◆ EXERCISE DESCRIPTION
Copy out every line of the rows below word for word, omitting the pictures.

******

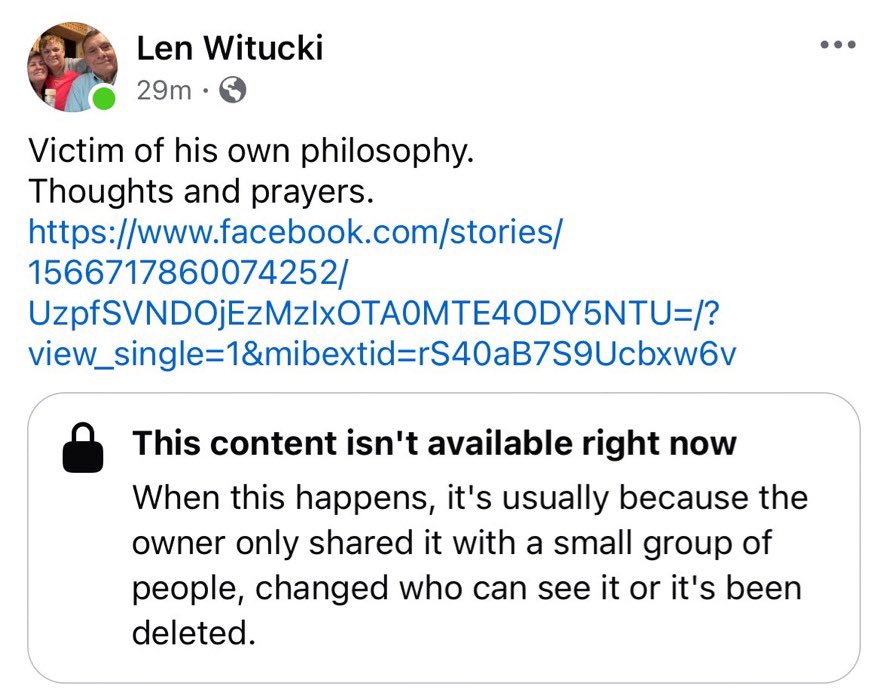
Task: Open the Len Witucki profile name
Action: 229,48
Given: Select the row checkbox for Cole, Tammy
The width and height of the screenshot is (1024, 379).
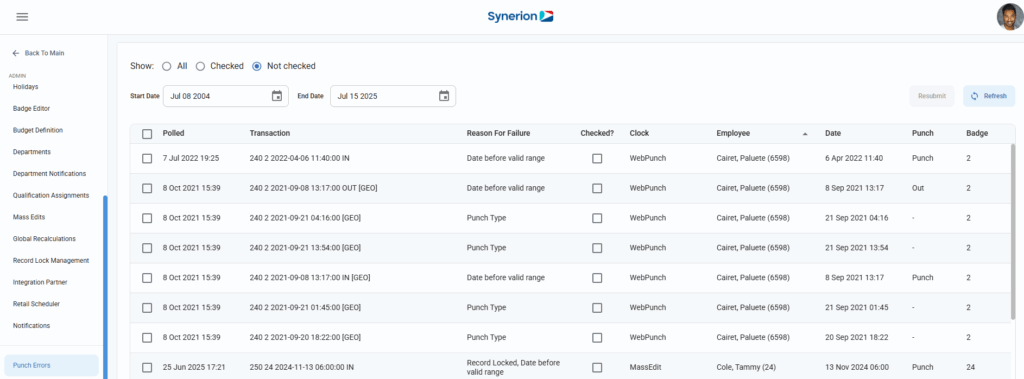Looking at the screenshot, I should click(x=147, y=367).
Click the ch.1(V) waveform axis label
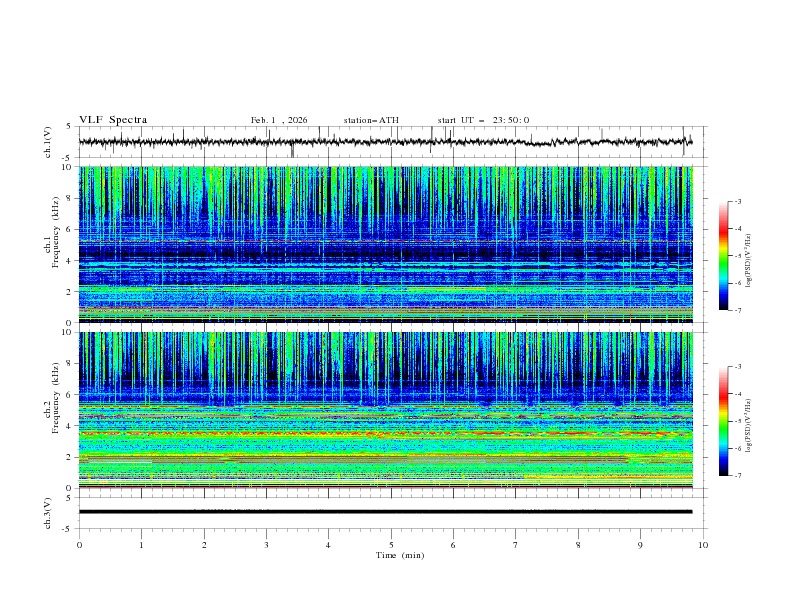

******

◆ SOLUTION BELOW
Task: Open the Len Witucki profile name
Action: 229,48
Given: Select the row checkbox for Cole, Tammy
The width and height of the screenshot is (1024, 379).
Looking at the screenshot, I should click(x=147, y=367).
Click the ch.1(V) waveform axis label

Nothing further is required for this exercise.